Problem requirements :: Skip the images; return every entry exactly.

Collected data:
———
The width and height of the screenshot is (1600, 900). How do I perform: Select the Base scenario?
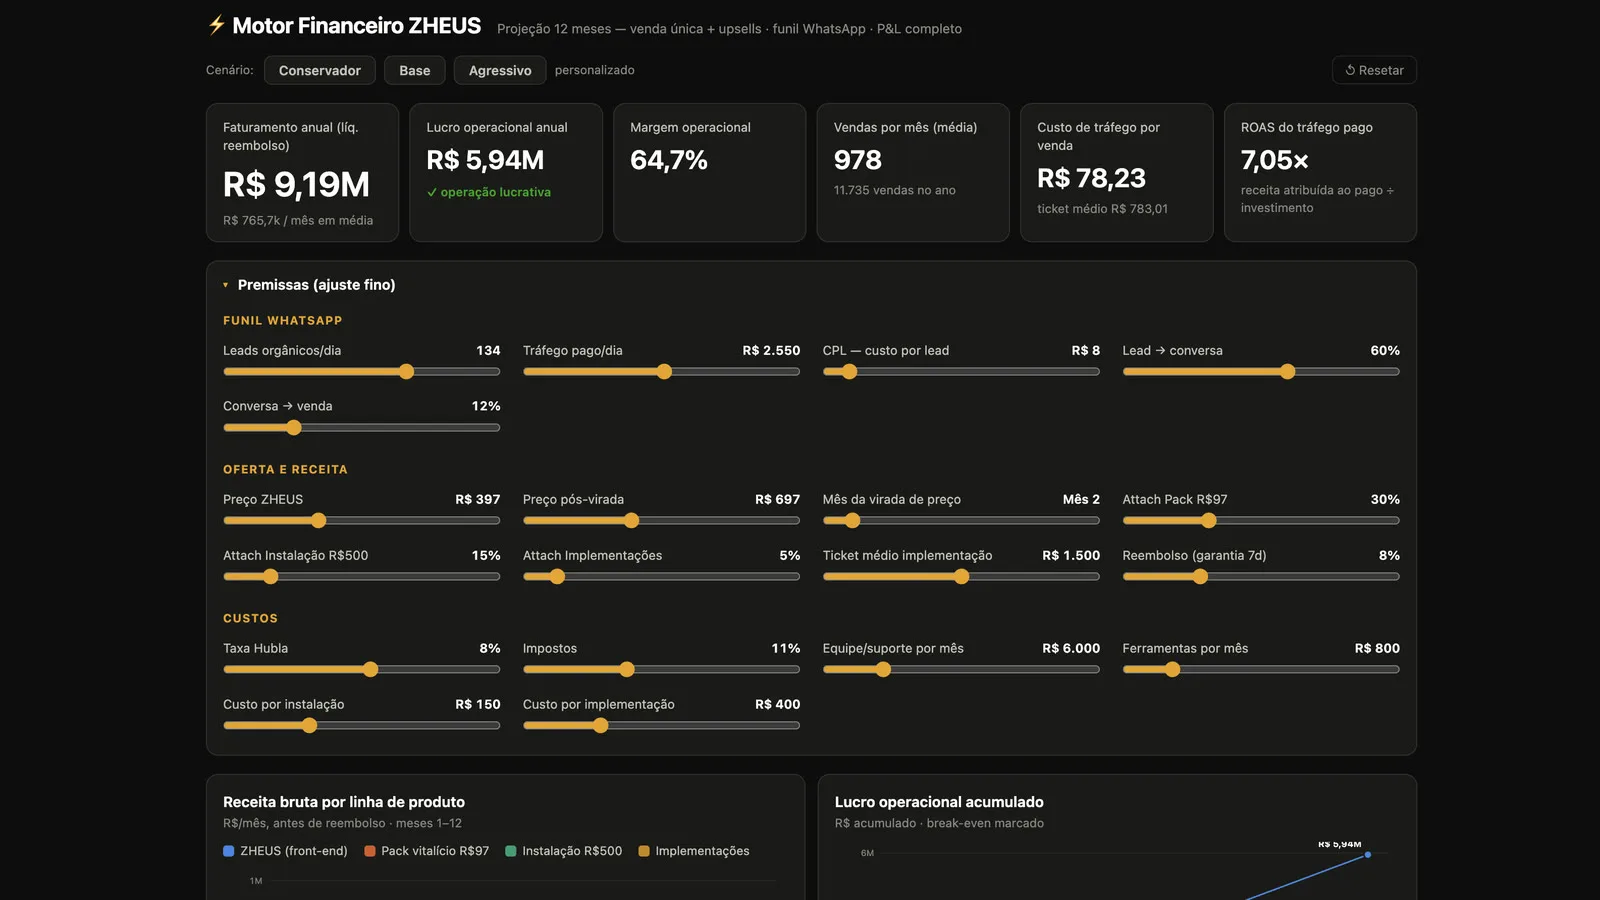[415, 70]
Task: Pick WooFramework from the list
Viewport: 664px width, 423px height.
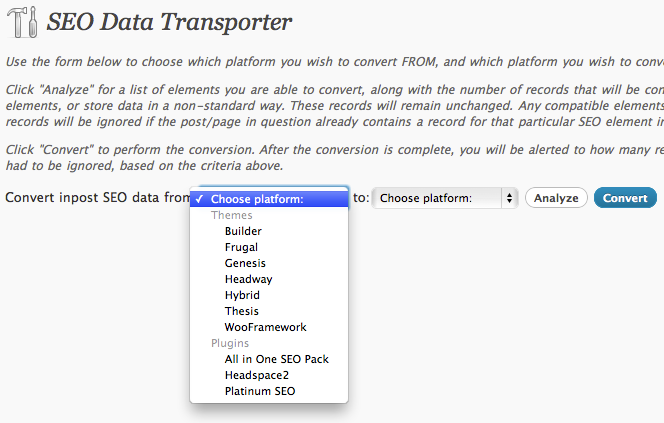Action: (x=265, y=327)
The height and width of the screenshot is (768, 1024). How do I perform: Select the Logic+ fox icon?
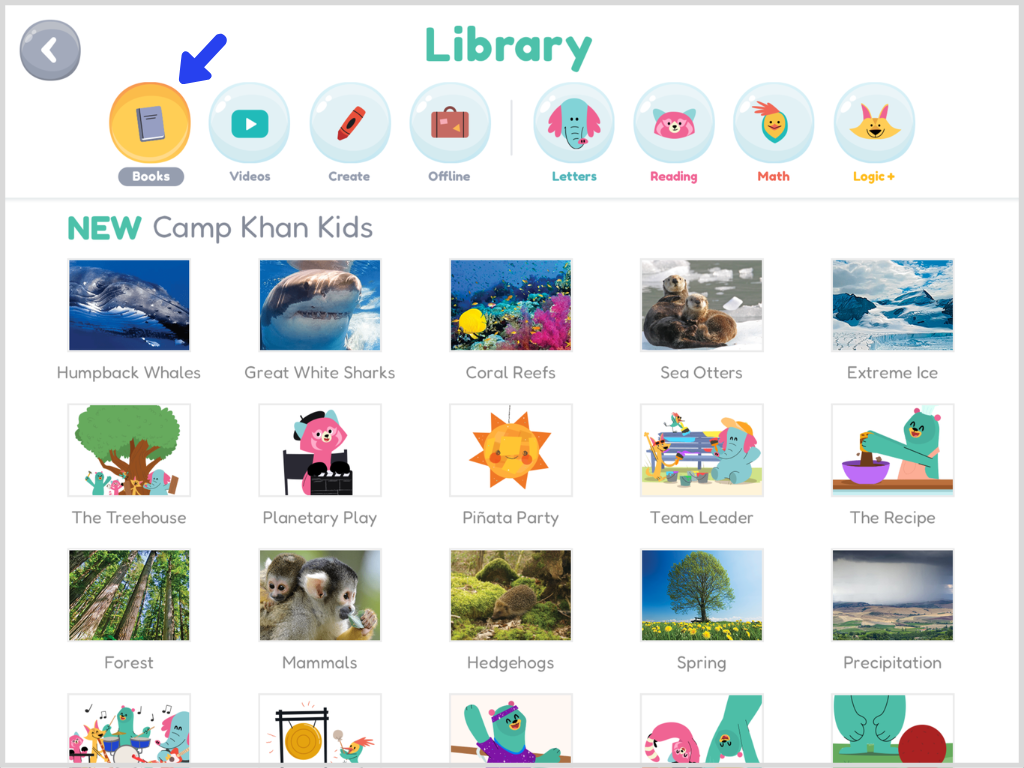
———
Task result ::
The width and height of the screenshot is (1600, 900). How do I perform: Select the Base scenario?
[415, 70]
Task: Pick WooFramework from the list
Viewport: 664px width, 423px height.
Action: (x=265, y=327)
The height and width of the screenshot is (768, 1024). How do I perform: Select the Logic+ fox icon?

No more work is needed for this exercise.